◆ **THE PROBLEM**:
Make an exact copy of every record that follows.

◆ **INPUT DATA**:
::::::::

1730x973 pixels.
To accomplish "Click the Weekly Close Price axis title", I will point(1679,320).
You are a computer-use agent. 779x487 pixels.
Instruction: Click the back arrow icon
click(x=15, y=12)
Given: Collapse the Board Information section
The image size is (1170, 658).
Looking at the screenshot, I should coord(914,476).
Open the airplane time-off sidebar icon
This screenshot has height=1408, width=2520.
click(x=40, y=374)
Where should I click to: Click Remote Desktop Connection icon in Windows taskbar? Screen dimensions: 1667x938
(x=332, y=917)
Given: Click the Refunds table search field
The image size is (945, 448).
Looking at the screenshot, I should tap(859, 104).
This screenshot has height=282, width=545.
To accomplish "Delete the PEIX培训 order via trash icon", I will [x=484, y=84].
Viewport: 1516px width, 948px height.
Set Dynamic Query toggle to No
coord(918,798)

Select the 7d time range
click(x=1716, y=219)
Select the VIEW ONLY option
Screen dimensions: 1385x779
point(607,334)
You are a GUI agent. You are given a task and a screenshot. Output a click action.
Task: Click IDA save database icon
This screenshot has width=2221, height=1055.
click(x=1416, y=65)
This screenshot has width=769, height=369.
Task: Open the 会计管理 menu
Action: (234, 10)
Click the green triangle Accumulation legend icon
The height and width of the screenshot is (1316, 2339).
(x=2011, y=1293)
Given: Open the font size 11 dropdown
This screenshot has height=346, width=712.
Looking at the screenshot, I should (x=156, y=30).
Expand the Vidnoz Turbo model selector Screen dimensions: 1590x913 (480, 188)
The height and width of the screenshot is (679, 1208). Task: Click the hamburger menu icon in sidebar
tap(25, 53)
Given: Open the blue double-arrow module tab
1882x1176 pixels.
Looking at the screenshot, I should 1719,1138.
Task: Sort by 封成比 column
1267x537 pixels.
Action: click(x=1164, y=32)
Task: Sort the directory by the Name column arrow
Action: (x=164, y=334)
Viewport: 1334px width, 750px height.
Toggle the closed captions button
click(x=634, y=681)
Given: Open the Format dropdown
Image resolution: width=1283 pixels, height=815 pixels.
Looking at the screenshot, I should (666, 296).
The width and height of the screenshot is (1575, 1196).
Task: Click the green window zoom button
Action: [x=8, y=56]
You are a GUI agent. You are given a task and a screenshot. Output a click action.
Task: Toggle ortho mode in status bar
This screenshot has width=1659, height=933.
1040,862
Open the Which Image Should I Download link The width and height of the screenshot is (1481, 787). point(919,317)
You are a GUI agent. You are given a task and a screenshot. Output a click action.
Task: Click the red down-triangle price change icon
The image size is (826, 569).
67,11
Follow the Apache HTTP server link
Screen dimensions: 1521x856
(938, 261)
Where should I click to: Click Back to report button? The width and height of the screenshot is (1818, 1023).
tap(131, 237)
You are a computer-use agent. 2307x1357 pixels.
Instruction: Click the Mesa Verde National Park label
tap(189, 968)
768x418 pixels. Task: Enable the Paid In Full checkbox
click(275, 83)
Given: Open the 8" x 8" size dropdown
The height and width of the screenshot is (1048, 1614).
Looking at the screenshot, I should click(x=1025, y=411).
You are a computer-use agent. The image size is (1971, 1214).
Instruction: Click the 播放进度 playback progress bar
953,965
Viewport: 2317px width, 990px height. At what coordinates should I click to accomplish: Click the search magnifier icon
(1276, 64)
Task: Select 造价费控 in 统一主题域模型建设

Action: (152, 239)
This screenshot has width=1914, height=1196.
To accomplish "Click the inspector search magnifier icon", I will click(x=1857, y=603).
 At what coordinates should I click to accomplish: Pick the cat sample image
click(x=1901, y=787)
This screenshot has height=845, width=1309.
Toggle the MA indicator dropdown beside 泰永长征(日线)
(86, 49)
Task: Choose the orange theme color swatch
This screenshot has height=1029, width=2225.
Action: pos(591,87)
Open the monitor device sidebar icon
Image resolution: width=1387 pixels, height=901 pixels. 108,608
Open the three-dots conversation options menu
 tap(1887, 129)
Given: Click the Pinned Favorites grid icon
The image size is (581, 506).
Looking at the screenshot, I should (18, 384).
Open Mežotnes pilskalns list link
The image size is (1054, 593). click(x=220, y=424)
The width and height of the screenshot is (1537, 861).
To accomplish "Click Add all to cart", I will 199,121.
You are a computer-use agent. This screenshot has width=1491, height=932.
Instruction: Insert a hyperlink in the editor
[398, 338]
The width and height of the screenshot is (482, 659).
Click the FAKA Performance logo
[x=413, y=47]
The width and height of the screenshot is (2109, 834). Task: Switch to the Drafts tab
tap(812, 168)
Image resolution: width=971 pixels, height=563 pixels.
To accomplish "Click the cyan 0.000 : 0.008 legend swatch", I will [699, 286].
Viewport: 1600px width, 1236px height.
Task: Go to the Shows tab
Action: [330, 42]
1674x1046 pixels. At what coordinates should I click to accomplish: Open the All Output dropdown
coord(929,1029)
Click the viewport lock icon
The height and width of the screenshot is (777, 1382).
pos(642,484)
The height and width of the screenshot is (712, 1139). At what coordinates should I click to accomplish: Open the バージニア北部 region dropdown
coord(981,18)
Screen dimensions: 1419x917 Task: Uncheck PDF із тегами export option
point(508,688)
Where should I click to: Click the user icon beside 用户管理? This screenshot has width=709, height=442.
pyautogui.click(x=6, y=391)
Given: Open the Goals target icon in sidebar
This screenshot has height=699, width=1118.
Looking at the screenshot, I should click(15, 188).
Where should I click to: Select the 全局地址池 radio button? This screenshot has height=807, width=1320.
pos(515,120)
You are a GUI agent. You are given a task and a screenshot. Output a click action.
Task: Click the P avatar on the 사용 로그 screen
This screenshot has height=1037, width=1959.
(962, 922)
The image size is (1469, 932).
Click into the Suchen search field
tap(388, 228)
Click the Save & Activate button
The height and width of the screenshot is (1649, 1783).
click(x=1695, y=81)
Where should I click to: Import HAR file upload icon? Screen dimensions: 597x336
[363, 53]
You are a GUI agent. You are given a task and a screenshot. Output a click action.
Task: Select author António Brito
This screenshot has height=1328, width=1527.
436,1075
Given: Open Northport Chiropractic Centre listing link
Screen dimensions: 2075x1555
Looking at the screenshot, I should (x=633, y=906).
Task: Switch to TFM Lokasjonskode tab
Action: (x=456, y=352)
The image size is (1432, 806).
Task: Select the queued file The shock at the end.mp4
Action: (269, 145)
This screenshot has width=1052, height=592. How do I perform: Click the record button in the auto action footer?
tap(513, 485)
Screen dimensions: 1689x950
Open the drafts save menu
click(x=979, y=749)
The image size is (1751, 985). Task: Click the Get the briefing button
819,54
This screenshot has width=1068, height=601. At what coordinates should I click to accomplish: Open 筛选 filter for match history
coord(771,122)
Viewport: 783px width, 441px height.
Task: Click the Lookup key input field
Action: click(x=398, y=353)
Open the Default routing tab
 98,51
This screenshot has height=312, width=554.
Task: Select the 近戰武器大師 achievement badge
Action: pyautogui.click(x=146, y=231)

::::::::

◆ **ANSWER TO THIS TASK**:
1730x973 pixels.
To accomplish "Click the Weekly Close Price axis title", I will point(1679,320).
You are a computer-use agent. 779x487 pixels.
Instruction: Click the back arrow icon
click(x=15, y=12)
Given: Collapse the Board Information section
The image size is (1170, 658).
Looking at the screenshot, I should coord(914,476).
Open the airplane time-off sidebar icon
This screenshot has height=1408, width=2520.
click(x=40, y=374)
Where should I click to: Click Remote Desktop Connection icon in Windows taskbar? Screen dimensions: 1667x938
(x=332, y=917)
Given: Click the Refunds table search field
The image size is (945, 448).
Looking at the screenshot, I should tap(859, 104).
This screenshot has height=282, width=545.
To accomplish "Delete the PEIX培训 order via trash icon", I will [x=484, y=84].
Viewport: 1516px width, 948px height.
Set Dynamic Query toggle to No
coord(918,798)

Select the 7d time range
click(x=1716, y=219)
Select the VIEW ONLY option
Screen dimensions: 1385x779
point(607,334)
You are a GUI agent. You are given a task and a screenshot. Output a click action.
Task: Click IDA save database icon
This screenshot has width=2221, height=1055.
click(x=1416, y=65)
This screenshot has width=769, height=369.
Task: Open the 会计管理 menu
Action: (234, 10)
Click the green triangle Accumulation legend icon
The height and width of the screenshot is (1316, 2339).
(x=2011, y=1293)
Given: Open the font size 11 dropdown
This screenshot has height=346, width=712.
Looking at the screenshot, I should (x=156, y=30).
Expand the Vidnoz Turbo model selector Screen dimensions: 1590x913 (480, 188)
The height and width of the screenshot is (679, 1208). Task: Click the hamburger menu icon in sidebar
tap(25, 53)
Given: Open the blue double-arrow module tab
1882x1176 pixels.
Looking at the screenshot, I should 1719,1138.
Task: Sort by 封成比 column
1267x537 pixels.
Action: click(x=1164, y=32)
Task: Sort the directory by the Name column arrow
Action: (x=164, y=334)
Viewport: 1334px width, 750px height.
Toggle the closed captions button
click(x=634, y=681)
Given: Open the Format dropdown
Image resolution: width=1283 pixels, height=815 pixels.
Looking at the screenshot, I should (666, 296).
The width and height of the screenshot is (1575, 1196).
Task: Click the green window zoom button
Action: [x=8, y=56]
You are a GUI agent. You are given a task and a screenshot. Output a click action.
Task: Toggle ortho mode in status bar
This screenshot has width=1659, height=933.
1040,862
Open the Which Image Should I Download link The width and height of the screenshot is (1481, 787). point(919,317)
You are a GUI agent. You are given a task and a screenshot. Output a click action.
Task: Click the red down-triangle price change icon
The image size is (826, 569).
67,11
Follow the Apache HTTP server link
Screen dimensions: 1521x856
(938, 261)
Where should I click to: Click Back to report button? The width and height of the screenshot is (1818, 1023).
tap(131, 237)
You are a computer-use agent. 2307x1357 pixels.
Instruction: Click the Mesa Verde National Park label
tap(189, 968)
768x418 pixels. Task: Enable the Paid In Full checkbox
click(275, 83)
Given: Open the 8" x 8" size dropdown
The height and width of the screenshot is (1048, 1614).
Looking at the screenshot, I should click(x=1025, y=411).
You are a computer-use agent. The image size is (1971, 1214).
Instruction: Click the 播放进度 playback progress bar
953,965
Viewport: 2317px width, 990px height. At what coordinates should I click to accomplish: Click the search magnifier icon
(1276, 64)
Task: Select 造价费控 in 统一主题域模型建设

Action: (152, 239)
This screenshot has width=1914, height=1196.
To accomplish "Click the inspector search magnifier icon", I will click(x=1857, y=603).
 At what coordinates should I click to accomplish: Pick the cat sample image
click(x=1901, y=787)
This screenshot has height=845, width=1309.
Toggle the MA indicator dropdown beside 泰永长征(日线)
(86, 49)
Task: Choose the orange theme color swatch
This screenshot has height=1029, width=2225.
Action: pos(591,87)
Open the monitor device sidebar icon
Image resolution: width=1387 pixels, height=901 pixels. 108,608
Open the three-dots conversation options menu
 tap(1887, 129)
Given: Click the Pinned Favorites grid icon
The image size is (581, 506).
Looking at the screenshot, I should (18, 384).
Open Mežotnes pilskalns list link
The image size is (1054, 593). click(x=220, y=424)
The width and height of the screenshot is (1537, 861).
To accomplish "Click Add all to cart", I will 199,121.
You are a computer-use agent. This screenshot has width=1491, height=932.
Instruction: Insert a hyperlink in the editor
[398, 338]
The width and height of the screenshot is (482, 659).
Click the FAKA Performance logo
[x=413, y=47]
The width and height of the screenshot is (2109, 834). Task: Switch to the Drafts tab
tap(812, 168)
Image resolution: width=971 pixels, height=563 pixels.
To accomplish "Click the cyan 0.000 : 0.008 legend swatch", I will [699, 286].
Viewport: 1600px width, 1236px height.
Task: Go to the Shows tab
Action: [330, 42]
1674x1046 pixels. At what coordinates should I click to accomplish: Open the All Output dropdown
coord(929,1029)
Click the viewport lock icon
The height and width of the screenshot is (777, 1382).
pos(642,484)
The height and width of the screenshot is (712, 1139). At what coordinates should I click to accomplish: Open the バージニア北部 region dropdown
coord(981,18)
Screen dimensions: 1419x917 Task: Uncheck PDF із тегами export option
point(508,688)
Where should I click to: Click the user icon beside 用户管理? This screenshot has width=709, height=442.
pyautogui.click(x=6, y=391)
Given: Open the Goals target icon in sidebar
This screenshot has height=699, width=1118.
Looking at the screenshot, I should click(15, 188).
Where should I click to: Select the 全局地址池 radio button? This screenshot has height=807, width=1320.
pos(515,120)
You are a GUI agent. You are given a task and a screenshot. Output a click action.
Task: Click the P avatar on the 사용 로그 screen
This screenshot has height=1037, width=1959.
(962, 922)
The image size is (1469, 932).
Click into the Suchen search field
tap(388, 228)
Click the Save & Activate button
The height and width of the screenshot is (1649, 1783).
click(x=1695, y=81)
Where should I click to: Import HAR file upload icon? Screen dimensions: 597x336
[363, 53]
You are a GUI agent. You are given a task and a screenshot. Output a click action.
Task: Select author António Brito
This screenshot has height=1328, width=1527.
436,1075
Given: Open Northport Chiropractic Centre listing link
Screen dimensions: 2075x1555
Looking at the screenshot, I should (x=633, y=906).
Task: Switch to TFM Lokasjonskode tab
Action: (x=456, y=352)
The image size is (1432, 806).
Task: Select the queued file The shock at the end.mp4
Action: (269, 145)
This screenshot has width=1052, height=592. How do I perform: Click the record button in the auto action footer?
tap(513, 485)
Screen dimensions: 1689x950
Open the drafts save menu
click(x=979, y=749)
The image size is (1751, 985). Task: Click the Get the briefing button
819,54
This screenshot has width=1068, height=601. At what coordinates should I click to accomplish: Open 筛选 filter for match history
coord(771,122)
Viewport: 783px width, 441px height.
Task: Click the Lookup key input field
Action: click(x=398, y=353)
Open the Default routing tab
 98,51
This screenshot has height=312, width=554.
Task: Select the 近戰武器大師 achievement badge
Action: pyautogui.click(x=146, y=231)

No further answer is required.